┌─ Passage shown

Above is a hand drawn depiction of a silver coin, a tetradrachm from the time of Amyntas.  This coin is the only silver coin known from the reign of Amyntas.  On the obverse side there is the head of Minerva/Athena and to the left a monogram of Amyntas is visible.  On the reverse side a winged victory (Nike) is swiftly walking and holding a sceptre and diadem on her right hand and holding her drapery with her left hand.  The sceptre and diadem, originally symbols of divinity, probably symbolized the regality of Amyntas.  The words Basileus and Amyntas are clearly visible.  The letters IB are said to indicate the date of issue, the 12th [10] year of his reign, based on comparison of similar coins of the period.  As mentioned earlier there are golden coins of the tetradrachm design.  However, experts are in disagreement whether all or some of the golden coins are fake.
Above are the actual pictures of  silver tetradrachms from the reign of Amyntas.  On the obverse side, there is the head of Athena wearing a corinthian helmet as usual.  And on the upper one there is a partial monogram of the mint maker behind the bust of Athena , to the left.  The specters and diadems are of slightly different designs on the reverse of the coins.  The letters IB show up only in the upper coin, indicating the 12th year of Amyntas reign.
The above picture is one of the few gold hectadrachms that circulate in the hands of collectors.  This coin belongs to the Newnham Davis Coins collection.  I do not know if this coin is one of the contraversial gold coins of Amyntas as mentioned earlier.  However, it is the only picture of hectadrachm that I was able to find.  As it is seen, it looks same as the silver tetradrachms of Amyntas.
The bronze coin above is from the time of king Amyntas, issued during his 7th year of his reign.  Apparently the letter “H” on the reverse side indicates “year 7” based on the numismatic evaluation of similar coins.  The eagle on the reverse is not clear bu it is holding a thunderbolt.
Above is an Amyntas coin with head of Hercules and with a club on his shoulder and further above a letter “C” is visible.  The “C” may be the mintmakers monogram.  The obverse side contains a lion walking and the monogram of King Amyntas at the bottom.  The letter “D” at the top marks the 6th year of his reign.  The coin was minted slightly off-center which is a common defect among the coins of this technology and age.  Below is a similar Amyntas coin with the words “BASILEUS” and “AMYNTAS” spelled out on the reverse side.

└─
┌─ Stored records

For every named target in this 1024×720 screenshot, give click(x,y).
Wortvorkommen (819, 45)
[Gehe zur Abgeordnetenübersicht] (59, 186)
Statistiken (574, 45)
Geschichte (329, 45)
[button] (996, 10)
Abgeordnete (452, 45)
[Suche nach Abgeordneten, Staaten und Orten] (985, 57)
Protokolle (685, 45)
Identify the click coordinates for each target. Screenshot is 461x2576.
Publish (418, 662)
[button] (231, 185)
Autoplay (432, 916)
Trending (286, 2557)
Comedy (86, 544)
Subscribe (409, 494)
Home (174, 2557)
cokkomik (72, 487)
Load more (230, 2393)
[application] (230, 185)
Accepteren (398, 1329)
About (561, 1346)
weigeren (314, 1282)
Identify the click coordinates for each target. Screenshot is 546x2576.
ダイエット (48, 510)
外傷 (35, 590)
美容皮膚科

└─

**Objective 1**.
In the passage on the coins of Amyntas, which collection does the pictured gold hectadrachm belong to?
**Objective 2**.
Resume the passage on the coins of Amyntas from where it stops.

**Final result 1**.
The Newnham Davis Coins collection.

**Final result 2**.
This one is one of the best surviving Amyntas coins.  Above the club, letters IB is hardly legible, denoting his 12th year of reign.  The reign of Amyntas lasted slightly longer than 10 years possibly with a few months borrowed from the neighboring years in the beginning and the end.  So he must have assumed his position as a king towards the end of 37 B.C. and his death must have occurred during the first few months of 25 B.C.  
Another interesting observation is that the face of the Hercules on the coin minted in the 12th year of Amyntas’ reign is quite different compared to the face of Hercules minted in the coins during the earlier years of his reign.  It is a known practice that rulers sometimes would portray the images of deities in their own image.  It also makes sense that a ruler would attempt such an identification after he has consolidated sufficient political power in his hands.  Therefore, it is possible that the later images of Hercules were based on the actual image of Amyntas.  Are we, indeed, seeing the actual image of Amyntas here? 

Above is another Amyntas coin designed in similar fashion as the others further above.  The words “ΒΑΣHΛΕΩΣ” and “AMYNTOY” are readily legible on the reverse side.  Apart from being one of the best preserved Amyntas’ coins, this one also appears to be a silver mint.  Also, there appears to be a spelling difference compared to other Galatian coins.  This is the only that has the letter “H” as opposed to letter “I” for the fourth letter of the word “BASILEUS.”  Furthermore, the circular dotted lines in the perimeter present a different technique of manufacturing compared to all other Amyntas coins of the time and the slight off-centeredness of similar coins is not seen here.  Could this be a fake Amyntas coin? 


Above are three Amyntas coins (bronze) with the head of Hermes on the obverse sides.  Both sides contain a caudecous, symbol of Mercury/Hermes.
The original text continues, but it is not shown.